David Spriggs
David Spriggs, First Wave, 2021. Courtesy of the artist.

David Spriggs

Penticton Art Gallery, Penticton, BC - To Oct 25

by Michael Turner

Born in Manchester, England, in 1978, David Spriggs moved to Canada in 1992. He received an MFA from Concordia University in Montreal following a BFA from Emily Carr University in Vancouver, where he currently resides. Spriggs is known for combining aspects of painting and sculpture in his large-scale, ephemeral installations. In 1999, he developed a layering method using carefully spatialized painted transparencies, a technique he refers to as the Stratachrome.
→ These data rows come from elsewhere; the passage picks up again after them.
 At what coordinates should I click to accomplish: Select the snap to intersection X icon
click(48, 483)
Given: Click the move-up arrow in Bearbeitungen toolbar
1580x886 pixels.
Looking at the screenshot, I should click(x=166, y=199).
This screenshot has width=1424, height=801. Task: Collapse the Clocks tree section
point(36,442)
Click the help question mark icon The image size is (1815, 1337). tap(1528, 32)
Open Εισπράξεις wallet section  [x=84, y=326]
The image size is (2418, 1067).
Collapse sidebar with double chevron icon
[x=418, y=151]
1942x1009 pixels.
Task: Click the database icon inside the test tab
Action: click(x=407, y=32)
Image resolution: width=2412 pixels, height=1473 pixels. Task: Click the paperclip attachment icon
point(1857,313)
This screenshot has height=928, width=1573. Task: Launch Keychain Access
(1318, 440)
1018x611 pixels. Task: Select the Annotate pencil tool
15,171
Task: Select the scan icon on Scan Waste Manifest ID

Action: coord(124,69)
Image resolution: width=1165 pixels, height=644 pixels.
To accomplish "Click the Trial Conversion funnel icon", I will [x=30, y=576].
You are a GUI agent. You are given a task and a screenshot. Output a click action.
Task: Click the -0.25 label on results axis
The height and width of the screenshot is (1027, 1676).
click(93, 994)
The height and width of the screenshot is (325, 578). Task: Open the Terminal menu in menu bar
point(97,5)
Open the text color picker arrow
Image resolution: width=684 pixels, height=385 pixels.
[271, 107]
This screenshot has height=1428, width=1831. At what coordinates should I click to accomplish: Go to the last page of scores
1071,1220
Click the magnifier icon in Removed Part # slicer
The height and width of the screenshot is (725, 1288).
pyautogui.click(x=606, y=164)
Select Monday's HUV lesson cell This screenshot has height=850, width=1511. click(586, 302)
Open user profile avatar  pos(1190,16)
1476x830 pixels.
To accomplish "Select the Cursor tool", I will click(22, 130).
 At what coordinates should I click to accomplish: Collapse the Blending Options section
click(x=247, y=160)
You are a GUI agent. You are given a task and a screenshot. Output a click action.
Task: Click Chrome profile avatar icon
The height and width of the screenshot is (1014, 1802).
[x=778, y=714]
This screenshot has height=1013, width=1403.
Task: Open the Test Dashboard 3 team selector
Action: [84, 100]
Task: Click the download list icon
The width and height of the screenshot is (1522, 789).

His PAG exhibition features two works, First Wave (2021) and Paradox of Power (2007).

First Wave is comprised of 90 transparent sheets painted red and layered to suggest a towering tidal wave, or tsunami. Created during the COVID-19 pandemic and premiered at the Oku-Noto Triennale in Suzu, Japan, First Wave references both the pandemic and Japanese art history, specifically Hokusai’s woodblock print The Great Wave off Kanagawa (1831).

For Paradox of Power, Spriggs has installed a life-size model of a stratified bull, cut in two and displayed upside down, legs in the air, in two side-by-side cases 8 by 10 feet. That one half of the bull is red and the other blue brings to mind the anaglyphic binary that allows red and blue image components a stereoscopic effect when viewed through corresponding 3-D glasses. This binary could be extended to the social realm, with respect to an American political system that has the country divided into red and blue states.

“Spriggs’s work,” writes Erin Manning in Relationscapes: Movement, Art, Philosophy (2012), “invites us to see-with what is not actually there and to move-with the constellation of what we’re beginning to see. Moving-with perception composing itself, we experience the dynamics of an object becoming spacetime.”